FAQ

Am I too old/young to begin doing CrossFit?

We have CrossFit members from 10 to 80 years old. CrossFit can be adapted to meet the abilities of any age or level of fitness.

Our teens meet MW 4:30pm & 5:30pm

Our masters – we have many in different classes, but for our retired crew, they mostly come in on MWF at 9:30am.

What if I am injured?

We have worked with a number of people with significant injuries. All workouts can be scaled to account for someone’s injury or lack of mobility. Many of our athletes have found relief from back, knee, and neck pain by strengthening the muscles that support these areas. All too often people neglect exercising due to a previous injury creating a situation where they are more susceptible re-injuring the affected area. We have found that CrossFit provides people with an increase in strength and mobility that acts a buffer to future injury. Additionally, our mobility has been designed by Michael Tillman, DPT to help prevent injuries and improve mobility.

Drop-In’s

 

If you are coming to our area, we would love to have you drop-in with us. We request advanced email notification and registration for a drop in. Drop-in’s are only appropriate if you have previous CrossFit experience. The cost for a Drop-in is $20 cash or charge.

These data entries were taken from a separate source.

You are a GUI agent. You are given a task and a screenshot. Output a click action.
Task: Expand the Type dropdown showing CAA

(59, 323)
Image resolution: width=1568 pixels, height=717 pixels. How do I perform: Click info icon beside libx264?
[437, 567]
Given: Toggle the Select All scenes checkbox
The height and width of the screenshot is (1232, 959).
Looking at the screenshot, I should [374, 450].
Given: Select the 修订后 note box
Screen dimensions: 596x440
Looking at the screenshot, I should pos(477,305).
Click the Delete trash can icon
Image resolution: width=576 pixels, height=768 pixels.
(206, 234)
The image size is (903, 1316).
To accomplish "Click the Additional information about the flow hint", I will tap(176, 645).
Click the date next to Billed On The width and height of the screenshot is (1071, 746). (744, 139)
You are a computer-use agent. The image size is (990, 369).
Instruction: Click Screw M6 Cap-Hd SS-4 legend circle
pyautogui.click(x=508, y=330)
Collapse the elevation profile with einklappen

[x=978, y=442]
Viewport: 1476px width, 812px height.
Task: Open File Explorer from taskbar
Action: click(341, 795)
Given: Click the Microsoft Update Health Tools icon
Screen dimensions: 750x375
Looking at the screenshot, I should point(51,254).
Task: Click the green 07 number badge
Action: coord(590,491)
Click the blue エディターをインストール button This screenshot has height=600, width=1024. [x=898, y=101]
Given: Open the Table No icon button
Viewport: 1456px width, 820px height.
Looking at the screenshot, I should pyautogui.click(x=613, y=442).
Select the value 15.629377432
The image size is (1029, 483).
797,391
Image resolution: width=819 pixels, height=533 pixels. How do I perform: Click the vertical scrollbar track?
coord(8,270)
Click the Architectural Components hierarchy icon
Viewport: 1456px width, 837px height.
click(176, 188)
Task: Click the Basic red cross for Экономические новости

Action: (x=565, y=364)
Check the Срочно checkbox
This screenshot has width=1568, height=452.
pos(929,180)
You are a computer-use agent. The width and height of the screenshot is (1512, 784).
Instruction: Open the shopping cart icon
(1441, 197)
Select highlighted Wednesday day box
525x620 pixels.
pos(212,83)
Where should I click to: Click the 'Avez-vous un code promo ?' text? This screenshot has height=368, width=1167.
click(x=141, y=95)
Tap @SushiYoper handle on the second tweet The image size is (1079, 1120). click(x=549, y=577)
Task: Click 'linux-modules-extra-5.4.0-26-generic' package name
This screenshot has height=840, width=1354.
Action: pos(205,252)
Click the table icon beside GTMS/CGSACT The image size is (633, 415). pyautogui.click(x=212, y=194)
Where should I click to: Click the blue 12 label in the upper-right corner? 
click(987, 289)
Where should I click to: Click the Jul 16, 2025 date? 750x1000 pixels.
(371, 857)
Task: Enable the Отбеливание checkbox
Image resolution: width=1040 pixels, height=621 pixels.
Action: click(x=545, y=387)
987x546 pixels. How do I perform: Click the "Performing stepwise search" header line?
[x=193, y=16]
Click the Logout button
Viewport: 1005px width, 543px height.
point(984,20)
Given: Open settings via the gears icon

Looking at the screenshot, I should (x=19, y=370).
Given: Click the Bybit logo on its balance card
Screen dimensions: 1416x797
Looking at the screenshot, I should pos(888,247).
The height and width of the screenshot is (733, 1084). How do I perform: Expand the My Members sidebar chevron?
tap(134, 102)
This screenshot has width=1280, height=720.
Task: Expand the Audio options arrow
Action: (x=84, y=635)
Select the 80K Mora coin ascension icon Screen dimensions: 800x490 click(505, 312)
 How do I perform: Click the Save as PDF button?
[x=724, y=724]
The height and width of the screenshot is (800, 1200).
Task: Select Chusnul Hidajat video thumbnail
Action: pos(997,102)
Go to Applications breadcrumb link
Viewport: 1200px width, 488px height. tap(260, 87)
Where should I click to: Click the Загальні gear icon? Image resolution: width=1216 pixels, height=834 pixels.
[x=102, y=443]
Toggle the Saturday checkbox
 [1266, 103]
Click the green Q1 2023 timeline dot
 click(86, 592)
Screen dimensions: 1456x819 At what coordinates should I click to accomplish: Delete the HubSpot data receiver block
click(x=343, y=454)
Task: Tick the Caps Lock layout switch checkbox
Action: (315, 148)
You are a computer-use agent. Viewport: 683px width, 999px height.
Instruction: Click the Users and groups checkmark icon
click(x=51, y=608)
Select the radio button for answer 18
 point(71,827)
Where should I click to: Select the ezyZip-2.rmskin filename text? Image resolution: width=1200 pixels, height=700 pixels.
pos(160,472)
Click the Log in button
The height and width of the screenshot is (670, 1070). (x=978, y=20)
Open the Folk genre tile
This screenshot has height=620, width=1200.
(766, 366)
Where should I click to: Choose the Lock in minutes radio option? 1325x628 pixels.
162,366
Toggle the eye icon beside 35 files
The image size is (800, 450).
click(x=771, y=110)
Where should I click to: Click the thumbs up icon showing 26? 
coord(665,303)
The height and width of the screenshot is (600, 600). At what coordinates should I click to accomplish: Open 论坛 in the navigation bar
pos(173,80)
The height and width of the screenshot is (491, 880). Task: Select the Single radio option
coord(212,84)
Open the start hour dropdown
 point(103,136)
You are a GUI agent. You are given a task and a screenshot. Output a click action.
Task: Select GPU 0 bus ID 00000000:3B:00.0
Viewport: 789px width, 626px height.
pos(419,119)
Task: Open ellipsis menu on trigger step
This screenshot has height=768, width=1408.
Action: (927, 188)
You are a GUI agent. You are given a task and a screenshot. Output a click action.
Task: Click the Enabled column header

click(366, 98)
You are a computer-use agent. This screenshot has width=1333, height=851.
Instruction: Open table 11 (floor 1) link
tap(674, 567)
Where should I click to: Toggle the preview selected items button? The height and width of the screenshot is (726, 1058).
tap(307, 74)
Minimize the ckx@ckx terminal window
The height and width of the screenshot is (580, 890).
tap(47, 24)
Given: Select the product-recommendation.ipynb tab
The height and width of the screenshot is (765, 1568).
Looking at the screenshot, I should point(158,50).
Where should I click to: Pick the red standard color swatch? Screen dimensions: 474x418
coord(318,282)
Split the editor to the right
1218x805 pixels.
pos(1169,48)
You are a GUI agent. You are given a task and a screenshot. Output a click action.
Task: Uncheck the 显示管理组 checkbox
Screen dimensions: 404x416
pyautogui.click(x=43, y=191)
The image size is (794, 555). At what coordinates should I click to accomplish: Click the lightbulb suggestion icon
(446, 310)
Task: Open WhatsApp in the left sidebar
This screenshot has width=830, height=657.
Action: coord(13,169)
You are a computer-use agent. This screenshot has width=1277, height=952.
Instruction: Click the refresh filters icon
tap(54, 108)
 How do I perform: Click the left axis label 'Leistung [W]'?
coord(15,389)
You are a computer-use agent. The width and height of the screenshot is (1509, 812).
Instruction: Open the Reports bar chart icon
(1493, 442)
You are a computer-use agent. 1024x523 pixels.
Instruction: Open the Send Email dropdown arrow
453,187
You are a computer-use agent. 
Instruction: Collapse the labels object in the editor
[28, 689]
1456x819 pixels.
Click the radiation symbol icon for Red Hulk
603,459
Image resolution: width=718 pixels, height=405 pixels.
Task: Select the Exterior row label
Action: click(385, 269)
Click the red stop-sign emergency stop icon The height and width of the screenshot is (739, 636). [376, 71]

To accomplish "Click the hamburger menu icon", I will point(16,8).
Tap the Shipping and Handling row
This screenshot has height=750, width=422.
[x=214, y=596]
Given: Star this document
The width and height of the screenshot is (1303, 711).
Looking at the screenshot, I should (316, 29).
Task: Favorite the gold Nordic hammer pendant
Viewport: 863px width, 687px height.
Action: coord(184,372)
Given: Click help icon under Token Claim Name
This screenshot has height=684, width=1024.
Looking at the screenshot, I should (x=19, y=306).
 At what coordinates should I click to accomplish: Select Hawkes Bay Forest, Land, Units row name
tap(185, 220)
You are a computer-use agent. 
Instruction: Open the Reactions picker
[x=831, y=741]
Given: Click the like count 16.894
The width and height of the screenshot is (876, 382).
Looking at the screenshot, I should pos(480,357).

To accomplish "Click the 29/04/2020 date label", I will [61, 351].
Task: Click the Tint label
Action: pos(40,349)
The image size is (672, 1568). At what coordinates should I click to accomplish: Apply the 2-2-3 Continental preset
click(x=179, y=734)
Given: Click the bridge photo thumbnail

If you are in town for longer, we can set you up for a short term membership.

I heard that CrossFit is dangerous.

There is a certain level of danger in any exercise as well as significant danger associated with NOT doing exercise. Our business is half Physical therapy and CrossFit Cedar Park affiliated in 2007 because our owners (Head Coach and Head Physical Therapist) saw such great improvement in our clients mobility and function by utilizing CrossFit methodology.

We want each client to utilize appropriate form and technique before moving on to heavier weights. If we feel the weight you are utilizing is prohibiting you from improving your technique, we will suggest changing the weight or modifying until we see consistency in the movement patterns of the lift. After you have established the ability to have safe and consistent technique, then you will move to intensity.  CrossFit never gets “easier” but the movements do start becoming safe and efficient and allow your intensity to increase and for you to work harder and longer for more results.

I need to get into shape before I start.

This is a common misunderstanding. Fitness is a life long journey. We have athletes start at all levels of conditioning. CrossFit is very efficient at improving your fitness no matter where you start. Most of our members came CrossFit after a decade or more of little to no activity. Our programming is written at an RX level and it is the responsibility of our trainers to guide or suggest modifications or scaling on movements or weights to fit each person in the class.

Can I really get a good workout in less than 60 minutes?

Absolutely yes. There is a growing volume of research on High Intensity Training (HIT) that shows the benefits of shorter and more intense workouts. We have had a number of runners, obstacle course racers, power lifters, Olympic Lifters and more that have seen an improvement in their overall and sport specific fitness after decreasing the duration but increasing the intensity of their workouts.

Not only can you get a substantial workout session in less than an hour, but with CrossFit you also learn, develop and refine an abundance of physical skills, training techniques and mobility drills.  With specific teaching progressions and our focus on the science of mechanics of movement , you can increase your physical abilities with just 2-4 hours each week.  It is not magic, it is hard work… and the results speak for themselves- see our testimonials page.

I am afraid that I will get too bulky.

This is a common concern for some new members. In order to get bulky you would need to do all of the following:

  1. Eat an extremely high calorie diet: Athletes focused on putting on muscle mass often consume in excess of 3000 calories a day.
  2. Spend most of your time lifting very heavy weights: While CrossFit Cedar Park members do spend some time picking up heaving weights it is only a portion of our workouts.
  3. Be genetically predisposed to adding muscle: Women especially, are not hormonally predisposed to add large amounts of muscle.
  4. Decide your goal is to put on muscle mass and work hard towards that goal.

How is CrossFit different than a typical gym?

With CrossFit, every class you come to will have a qualified coach who will guide you through a dynamic warm-up, skill or strength work, and WOD (workout of the day) with the appropriate modifications, and mobility.  Your coach will ensure you are doing movements safely and efficiently while motivating you through the workout.

You will never have to guess what you are doing, or wonder which exercises to do on a given day.  Our programming and workouts are unique, constantly varied and fun! So you will never get bored and will continually improve your individual fitness level.

CrossFit’s movements and methods are based upon functional movements that will help you in everyday life.  CrossFit Cedar Park is a community.  Members interact with one another, encourage each other and sweat together through the workout.

What if I have no time?

The great thing about CrossFit Cedar Park is that each class if only 1 hour long.  Within that time your actual workout may vary from 5 minutes to 40 minutes depending on the programming on that day.  Your results will come from your intensity within the workout, no need to spend 2 hours at the gym.  We all have busy lives with obligations to our families and careers, but committing to 1 hr a day 3-5 times a week will dramatically improve your overall health, mental status and overall quality of life. Plus we all need social wellness, come laugh and play with some other fun adults.